Yale University Press

March 2017

456 pp.

23.5x15.6 cm

16 black&white illus.

PB:
£14,99
QTY:

Categories:

Speer

Hitler's Architect

In his best-selling autobiography, Albert Speer, Minister of Armaments and chief architect of Nazi Germany, repeatedly insisted he knew nothing of the genocidal crimes of Hitler's Third Reich. In this revealing new biography, author Martin Kitchen disputes Speer's lifelong assertions of ignorance and innocence, portraying a far darker figure who was deeply implicated in the appalling crimes committed by the regime he served so well. Kitchen reconstructs Speer's life with what we now know, including information from valuable new sources that have come to light only in recent years, challenging the portrait presented by earlier biographers and by Speer himself of a cultured technocrat devoted to his country while completely uninvolved in Nazi politics and crimes. The result is the first truly serious accounting of the man, his beliefs, and his actions during one of the darkest epochs in modern history, not only countering Speer's claims of non-culpability but also disputing the commonly held misconception that it was his unique genius alone that kept the German military armed and fighting long after its defeat was inevitable.

About the Author

Martin Kitchen is professor emeritus of history at Simon Fraser University and the author of numerous books on European and German history. He lives in British Columbia.

Reviews

"This judicious and important book offers the best critical synthesis of Albert Speer's life and his role in the Third Reich, and will undoubtedly become the standard text on Speer in English" – Jan Vermeiren, co-editor of "History"

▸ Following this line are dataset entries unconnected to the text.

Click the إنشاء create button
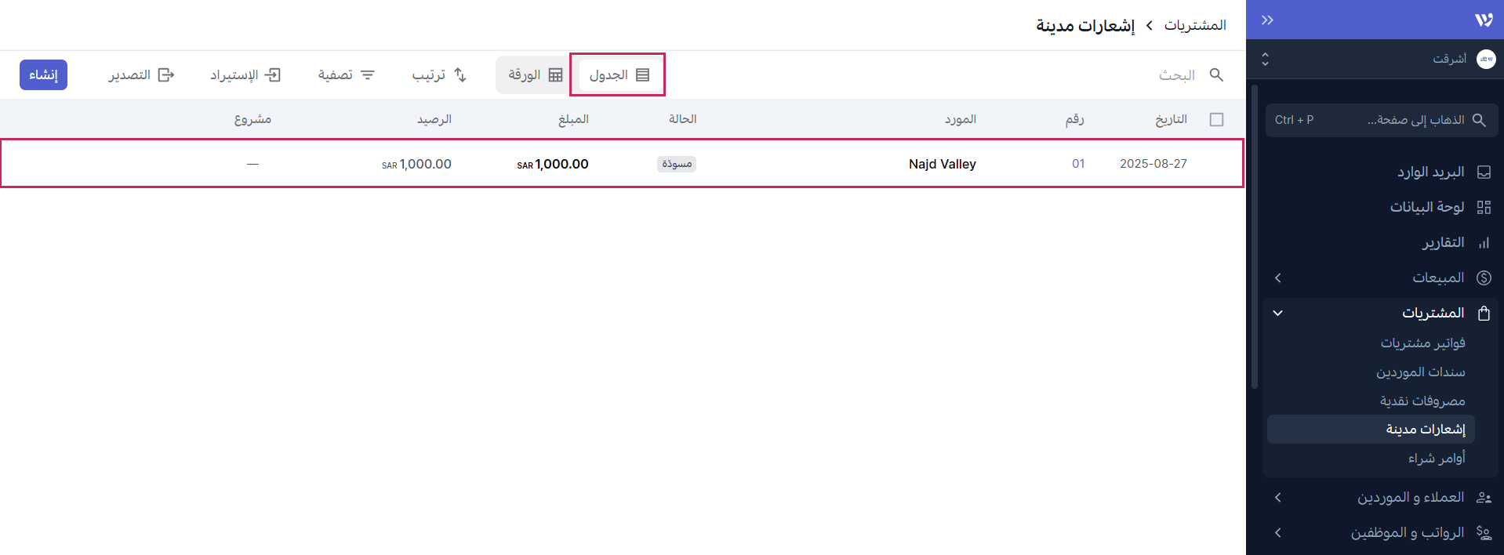 point(43,74)
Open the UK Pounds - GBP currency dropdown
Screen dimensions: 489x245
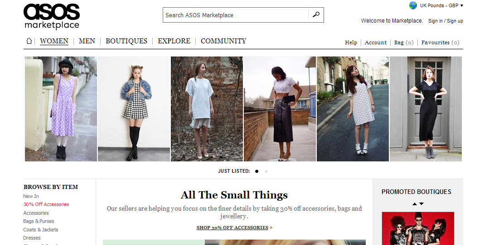pos(441,6)
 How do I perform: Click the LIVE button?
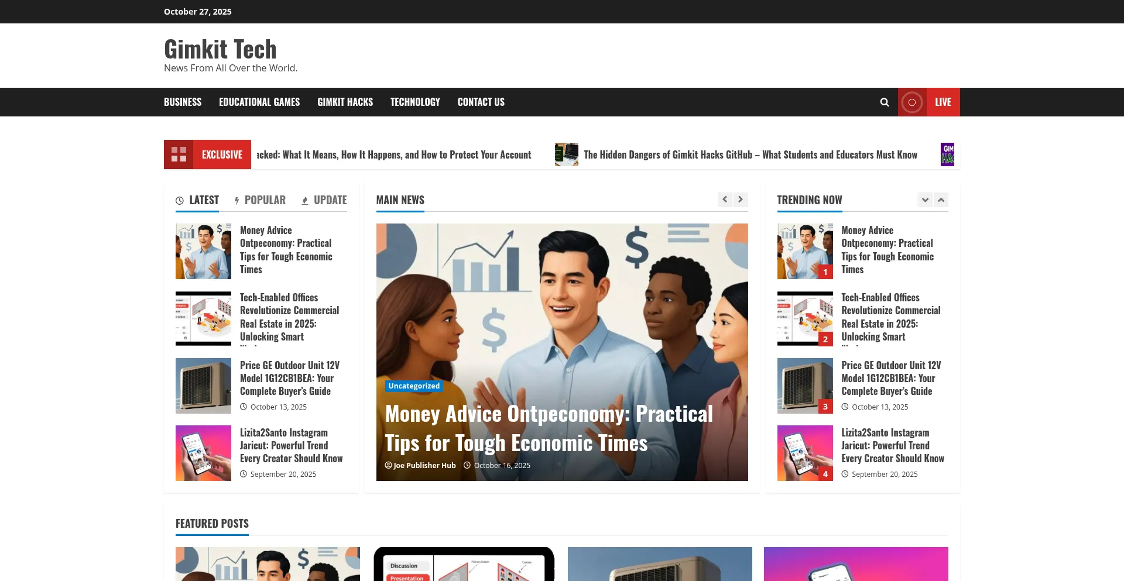pyautogui.click(x=943, y=102)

"Eloquently written, incisively argued and impressively researched, Martin Kitchen's sober account of Albert Speer, who was perhaps closer to Adolf Hitler than any other man, shows beyond doubt the architect's involvement in the expropriation of Berlin's Jews and the exploitation of slave labour. Kitchen also reconstructs the outrageous alibi that Speer, assisted by admiring historians and journalists, provided after the war, namely that Hitler was singularly at fault for betraying the idealism of so many Germans. In this remarkable book, Kitchen reaches the opposite conclusion: it was the mirage of decency, competence and intelligence that made ambitious conspirators such as Speer so dangerous" – Peter Fritzsche, author of "Life and Death in the Third Reich"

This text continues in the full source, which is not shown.